Personal information
- Date of birth: 10 March 1937
- Place of birth: Ronco Briantino, Italy
- Date of death: 27 February 2021 (aged 83)
- Place of death: Brescia, Italy
- Height: 1.75 m (5 ft 9 in)
- Position(s): Midfielder

Senior career*
- Years: Team / Apps / (Gls)
- 1955–1956: Fanfulla
- 1956–1960: Brescia / 66 / (9)
- 1960–1962: Padova / 55 / (7)
- 1962–1963: Juventus / 16 / (1)
- 1963–1966: SPAL / 51 / (2)
- 1966–1968: Reggiana / 63 / (16)
- 1968–1969: SPAL / 33 / (7)
- 1969–1970: Reggiana / 31 / (6)

= Dante Crippa =

Italian footballer (1937–2021)

Dante Crippa (10 March 1937 – 27 February 2021) was an Italian professional footballer who played as a midfielder.

==Career==
Crippa began his youth career with Fanfulla, making his Serie C and his IV Division debut with the senior squad. He was purchased by Brescia in 1956, soon becoming a permanent starter in the squad in Serie B.

In 1960, he was purchased by Nereo Rocco's Padova, making his Serie A debut that season. Throughout his time at the club, he was deployed in a supporting role behind the team's main striker Aurelio Milani, who became Padova's top scorer; together, they formed a notable offensive partnership.

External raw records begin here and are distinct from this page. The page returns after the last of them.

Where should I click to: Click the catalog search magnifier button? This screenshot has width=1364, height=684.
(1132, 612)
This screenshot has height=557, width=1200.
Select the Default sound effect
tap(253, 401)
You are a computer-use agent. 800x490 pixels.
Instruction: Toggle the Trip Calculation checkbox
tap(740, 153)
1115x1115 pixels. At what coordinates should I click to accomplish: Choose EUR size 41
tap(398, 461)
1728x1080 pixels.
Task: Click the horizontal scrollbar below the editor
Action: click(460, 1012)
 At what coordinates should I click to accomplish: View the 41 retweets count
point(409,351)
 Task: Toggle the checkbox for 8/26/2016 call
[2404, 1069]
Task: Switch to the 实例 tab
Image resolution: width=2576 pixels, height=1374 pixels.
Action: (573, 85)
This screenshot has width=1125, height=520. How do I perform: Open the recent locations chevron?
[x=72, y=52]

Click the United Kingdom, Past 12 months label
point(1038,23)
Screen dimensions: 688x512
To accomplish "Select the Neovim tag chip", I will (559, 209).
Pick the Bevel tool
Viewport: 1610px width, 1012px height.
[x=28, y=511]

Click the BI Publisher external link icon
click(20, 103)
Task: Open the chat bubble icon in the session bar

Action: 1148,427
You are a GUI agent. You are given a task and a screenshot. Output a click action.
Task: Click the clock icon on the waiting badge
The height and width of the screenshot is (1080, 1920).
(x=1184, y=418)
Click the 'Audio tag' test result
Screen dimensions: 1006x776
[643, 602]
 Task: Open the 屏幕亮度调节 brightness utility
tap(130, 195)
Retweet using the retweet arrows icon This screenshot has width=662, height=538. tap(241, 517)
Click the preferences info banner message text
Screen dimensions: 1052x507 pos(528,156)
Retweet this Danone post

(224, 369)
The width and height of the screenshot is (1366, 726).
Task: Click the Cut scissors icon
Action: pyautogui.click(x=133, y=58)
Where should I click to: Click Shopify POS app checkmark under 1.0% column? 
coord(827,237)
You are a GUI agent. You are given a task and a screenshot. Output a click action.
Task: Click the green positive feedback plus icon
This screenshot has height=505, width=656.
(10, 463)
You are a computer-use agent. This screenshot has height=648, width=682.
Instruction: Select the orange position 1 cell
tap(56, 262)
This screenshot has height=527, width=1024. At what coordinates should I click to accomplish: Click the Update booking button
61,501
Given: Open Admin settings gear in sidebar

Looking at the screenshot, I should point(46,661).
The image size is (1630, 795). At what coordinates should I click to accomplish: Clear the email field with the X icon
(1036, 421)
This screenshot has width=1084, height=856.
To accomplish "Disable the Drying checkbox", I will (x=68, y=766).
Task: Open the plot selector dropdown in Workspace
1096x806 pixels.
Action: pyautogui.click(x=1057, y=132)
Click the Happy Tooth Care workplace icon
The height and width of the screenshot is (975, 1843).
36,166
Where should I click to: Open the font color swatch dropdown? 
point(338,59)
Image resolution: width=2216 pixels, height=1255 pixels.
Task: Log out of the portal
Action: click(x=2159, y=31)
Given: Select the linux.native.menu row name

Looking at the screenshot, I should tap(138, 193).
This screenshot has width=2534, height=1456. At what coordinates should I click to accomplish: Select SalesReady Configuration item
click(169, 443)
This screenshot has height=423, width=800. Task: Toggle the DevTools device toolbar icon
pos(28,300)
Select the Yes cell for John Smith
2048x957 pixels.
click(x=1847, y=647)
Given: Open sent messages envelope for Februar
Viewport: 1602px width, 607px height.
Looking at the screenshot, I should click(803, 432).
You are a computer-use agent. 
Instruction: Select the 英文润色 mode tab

In 1962 he was purchased by Italian Serie A club Juventus for a single season, managing a second-place finish in Serie A during the 1962–63 season, and reaching the quarter finals of the Coppa Italia. During his time at the club, he managed to capture the only trophy of his career in 1963, a minor trophy, the Coppa delle Alpi. During his time with the club, he was mainly used as a back-up and only made 20 appearances.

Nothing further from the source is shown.